Nine years ago, due to an innocent hike that went too close to the Iranian border, Shane Bauer was imprisoned for several months in Iran. It was a frightening situation that took awhile to shake; once home and anchored again, he was bothered by what he knew was happening in prisons here at home. In the fall of 2014, Bauer went to work undercover for Mother Jones magazine, to report on American prisons-as-business.

For-profit prisons, he says, are nothing new.

During the Civil War, the north held most of the nation’s prisons; for Southerners, the idea that a white man might be treated like a slave, shackled, working for free, beaten, was insulting. Even so, a handful of entrepreneurs saw ways of profiting off the crimes (real, embellished, and perceived) of others. Within years after Wars’ end, private prisons were common, and often filled with Black inmates who were treated worse than they were as slaves: as one prison guard indicated, slaves were worth money but if a prisoner died, you just got another prisoner.

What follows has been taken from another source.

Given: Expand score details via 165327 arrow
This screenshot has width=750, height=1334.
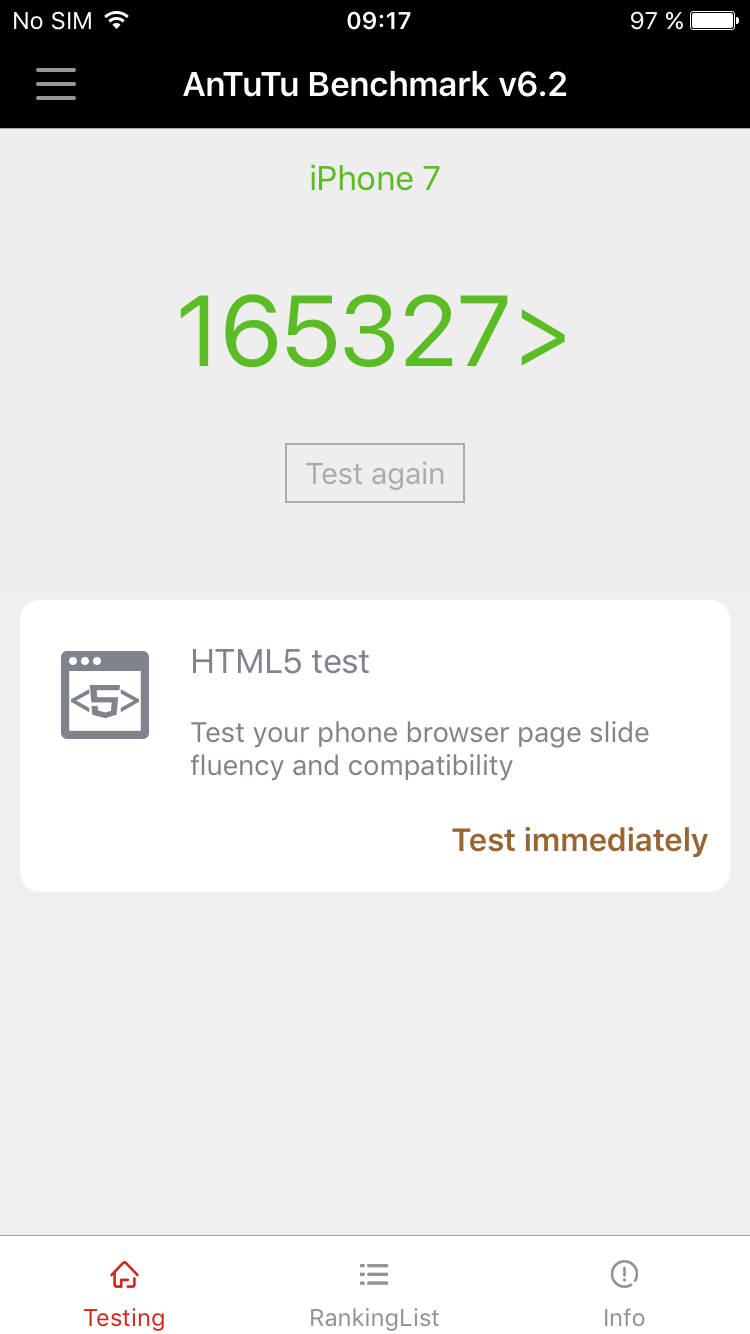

With his own experience dogging him, Bauer applied for and accepted a guard job at a private prison in Louisiana. It paid very little – just $9 an hour – and, because the corporation that owned the prison had cut staffing, it required mandatory overtime. The job included the usual guarding tasks that Hollywood depicts, and others that might explain why many prisons offer counseling sessions for their guards. Bauer witnessed misogyny, racism, violence, and sexual harassment. And because he’d read a study on how jails affected the jailors, he wondered how it might change him, too…

There are so many different parts to “American Prison,” one scarcely knows where to begin.

There is, first of all, the personal: author Shane Bauer writes of his reasons for going to prison undercover, including the preparation for it and the anxiety of his assignment as it happened. The job, as he indicates, is almost universally stressful from the outset, never mind having to hide within it. That stress heightens the tension and leads to a history of the business itself, which Bauer teases out within his narrative. Here, be prepared for things that may make you wince. It’s not easy reading.

And then there’s the big picture: is jail a place to rehabilitate, or a place to please investors? Can it be both?  Or neither?  In the end, that’s left for readers to ponder, though it’s possible, even doubtful, that anyone’s mind will be changed by this book. Even so, certainly, what you’ll read in “American Prison” won’t let you go.